Before the end of July, Representatives Peter King, Republican of New York, and Mike Thompson, Democrat of California, plan to reintroduce their bipartisan bill to expand federal background checks to cover all gun sales, including online purchases — legislation inspired by the massacre at Sandy Hook Elementary School in Newtown, Conn. But Mr. King admitted he was pessimistic.

“Everything has been tried, and if Sandy Hook didn’t change people’s opinions, if Gabby Giffords’ case didn’t change people’s opinions, then it’s hard to see at this stage what would change,” said Mr. King, citing the shooting of a colleague, former Representative Gabrielle Giffords, Democrat of Arizona.

States have steadily drifted away from once-strict prohibitions on carrying concealed guns since the 1980s, when 19 states refused to allow concealed carry, said Robert Spitzer, a State University of New York professor who specializes in gun control research. Now, he said, more than half of the states have laws that make it relatively easy to obtain a permit to carry a concealed weapon, a reversal heavily influenced by the N.R.A.’s state lobbying.

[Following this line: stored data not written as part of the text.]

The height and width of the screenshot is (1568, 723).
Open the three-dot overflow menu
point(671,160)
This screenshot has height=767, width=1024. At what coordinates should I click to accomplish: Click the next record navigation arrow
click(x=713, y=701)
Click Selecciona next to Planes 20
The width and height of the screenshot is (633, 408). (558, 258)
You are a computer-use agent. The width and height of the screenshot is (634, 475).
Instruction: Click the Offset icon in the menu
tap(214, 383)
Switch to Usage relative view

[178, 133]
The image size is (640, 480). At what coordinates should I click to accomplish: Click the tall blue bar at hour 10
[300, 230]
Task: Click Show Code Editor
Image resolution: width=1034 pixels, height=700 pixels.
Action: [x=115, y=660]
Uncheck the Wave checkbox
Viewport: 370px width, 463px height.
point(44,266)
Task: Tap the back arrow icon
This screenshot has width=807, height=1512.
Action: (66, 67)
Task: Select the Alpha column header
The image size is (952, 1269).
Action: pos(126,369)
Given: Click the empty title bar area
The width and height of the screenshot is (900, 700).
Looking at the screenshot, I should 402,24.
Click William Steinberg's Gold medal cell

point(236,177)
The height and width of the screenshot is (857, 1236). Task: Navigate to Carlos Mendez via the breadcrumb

Republican majorities in recent years have in the House shut down gun control legislation, and in the Senate stopped measures to block gun purchases by people on the federal terrorism watch list and to tighten background check rules.

The debate in Washington is now shifting to federal legislation that would effectively block individual states from prohibiting the carrying of concealed guns.

“We think it boils down to safety and people being able to protect themselves,” said Erich Pratt, the executive director of Gun Owners of America, a gun rights group that is considered more conservative than the N.R.A. “The bad guys are always going to get guns.”

Mr. Spitzer said such safety is probably illusory.

“The weight of evidence suggests strongly that concealed carry does nothing to improve public safety,” Mr. Spitzer said. “That’s the most optimistic thing you can say statistically.”